Tuition and fees increased this year by 7.1 percent for four-year public universities and 5.9 percent for private universities. Not only is cutting student loans the wrong priority for our country today, but it will cost our nation dearly in the long-term. Currently only one-third of the U.S. workforce has a post-secondary education, but it is estimated that 60 percent of new jobs in the 21st century will require a college education. Workers who have attended college on average have higher incomes and lower rates of unemployment than those who don’t. And those with a college education also are more likely to have jobs with benefits like health care, retirement and pensions plans.
We should be helping to break down the barriers to a college education, not building them up.
Since September 11, 2001, I have been working to strengthen the security of our ports. We know we are vulnerable and we have much to do to ensure that terrorists do not use ports of entry as a new line of attack.
The Commandant of the Coast Guard has said it would take $7.3 billion over 10 years to properly secure the 361 port facilities around the country. Yet, your Administration has requested only $46 million in port security grants since September 11, 2001. In fact, last year’s budget request would have eliminated the port security grant program entirely. Fortunately, Congress has consistently provided funding and support for this critical program. It is time for the Administration to join the Congress in recognizing that port security is vital to ensuring the safety and security of our communities and our economy, and provide $400 million in funding for Fiscal Year 2007.
Transportation and Housing
The budget is a statement of priorities and I believe that in order to make America stronger we need to be making investments here at home – in our people, in our infrastructure, and in our communities.
Everywhere I travel in Washington state I hear from families struggling to find a safe and affordable place to live. Whether it is a young couple looking to buy their first home, a family searching for rental housing near their job, or a senior citizen who wants better access to social services, it is harder than ever to find affordable housing.

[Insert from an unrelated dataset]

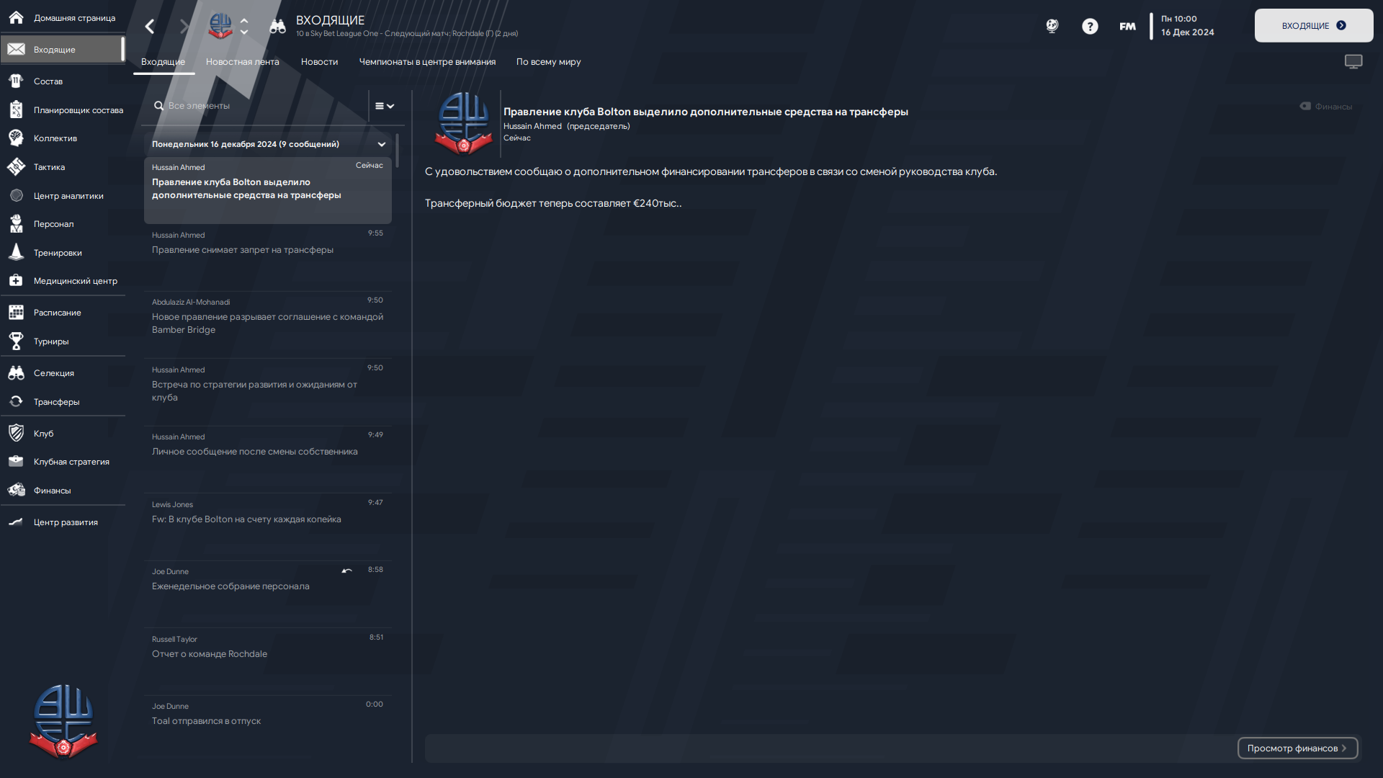Open the FM menu icon
The width and height of the screenshot is (1383, 778).
(x=1127, y=27)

Across the country public housing agencies and non-profit organizations are working to help families find a place to call home. At the same time, they are contributing to community revitalization efforts that will bring new jobs and opportunities. But a lack of funding threatens the achievements that have been made and the work that is yet to be done. I urge you to include in your budget the resources necessary to address the housing affordability crisis facing our nation and ensure that our nation’s most vulnerable are not left out in the cold.
It is also critical that we continue to invest in our nation’s infrastructure. Recent cuts in transportation spending threaten to weaken airline safety, impose new transportation costs on American businesses, and cost tens of thousands of construction jobs. Investing in our nation’s transportation infrastructure will help reduce congestion, improve safety, and support continued economic growth. I urge you to support these critical investments.
I urge you to carefully consider these concerns and priorities as you prepare to submit your budget to Congress. These are the real priorities of working families in Washington State. I believe if you submit a realistic, fiscally sound budget, we can work in a bipartisan fashion to provide for our families, our communities and our troops serving with such honor.